Our results obtained with the MGD method from the human data set are, in general, similar to those obtained with STRUCTURE [34] and also in concordance with a more recent study of 525910 SNP [37], although some discrepancies exist with the results of Li et al. [38] using 650000 SNP. Rosemberg et al. [34] have indicated multiple clustering solutions for K = 7 with STRUCTURE. However, the results obtained with MGD for K = 7 are in complete agreement with the seven geographical regions. A careful inspection of the results detects clusters where grouped individuals have multiple sources of ancestry, especially those in the Middle East and CentralSouth Asia. This situation (i.e. the estimated mixed ancestry) could be due either to recent admixture or to shared ancestry before the divergence of two populations but without subsequent gene flow between them. It has been indicated that global human genetic variation is greatly influenced by geography [39–41]. In addition, Serre and Pääbo [42] have indicated that the clusters obtained by Rosenberg et al. [34] have been generated by heterogeneous sampling and that these would disappear if more populations were analysed.
In this study, a simple island model with constant population sizes and invariant symmetrical migration has been considered, which are unlikely in natural systems. The performance of STRUCTURE has been recently evaluated [23] by simulating various dispersal scenarios and it seems to perform well with more complex population structures than the finite island model (hierarchical island model, contact zone model). In this study, the performance of the MGD method was better than that of the Bayesian approaches in the simulated scenarios with a higher number of clusters and a more complex population structure. However, further investigations are required to determine the capacity of the MGD method to deal with other kinds of population structure.
Computation time may be a limitation of the new method, especially when dealing with large amounts of markers. However, it should be noted that clustering analysis is not performed very often and the results are not usually needed urgently. Therefore, it may be worthwhile to wait for the results obtained with the most accurate method.

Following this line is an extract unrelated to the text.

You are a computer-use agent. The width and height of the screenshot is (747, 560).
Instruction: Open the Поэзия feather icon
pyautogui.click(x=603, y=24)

If the genetic distance calculated from the molecular coancestry has been evaluated as an alternative, then the use of other genetic distances previously published in the literature [24] could be investigated as the parameter to maximise both for codominant and dominant molecular markers. Moreover, the Nei minimum distance [25] could be inappropriate when working with various markers, for example when mixing data obtained with markers with different heterozygosis levels (e.g. mixing microsatellite and SNP data). In addition, a weighting procedure [43, 44] could also be implemented taking into account the subpopulation size, the number of loci or the number of alleles. Notwithstanding, the nature of the new method (i.e. the maximisation of the genetic distance) allows for the use of any measure which could better fit the available molecular data, beyond the Nei distance.

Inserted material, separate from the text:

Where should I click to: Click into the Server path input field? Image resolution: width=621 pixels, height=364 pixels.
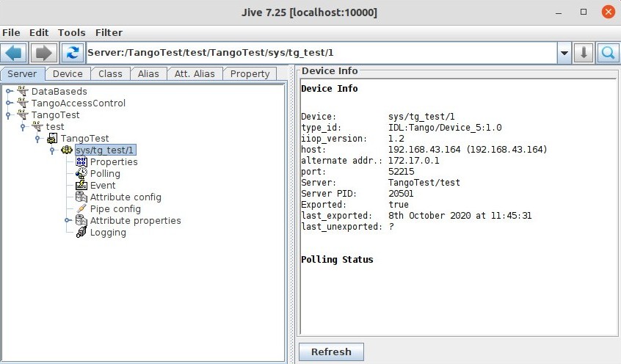pyautogui.click(x=322, y=53)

The informativity of the markers has a clear effect on the efficiency of the clustering methods, especially for BAPS. Increasing the number of markers (scenario 1 vs. 2, 3 vs. 4, 5 vs. 6 and 7 vs. 8) almost always yields better results: the correct number of clusters is estimated in more cases and the percentage of correct groupings is higher. In parallel, when comparing a similar number of markers but with different degrees of polymorphism (scenario 2 vs. 5, microsatellites vs. SNP) the biallelic markers yield worse performances. Notwithstanding, when using a reasonable number of markers (50 microsatelites and 300 SNP) MGD and STRUCTURE, at least, provide a high accuracy. However, when comparing results obtained with STRUCTURE, it is surprising that this method showed less accuracy with 10 microsatellites than with 50 microsatellites.
Although in the present work the method has been developed for codominant markers, whatever the approach (molecular coancestry or allelic frequencies), the methodology can also be easily extended to dominant molecular markers by replacing the molecular coancestry matrix with a matrix of any available measure of similarity for dominant markers [45] or estimating the allelic frequencies from recessives (see [46] and references therein) and then using the typical genetic distances.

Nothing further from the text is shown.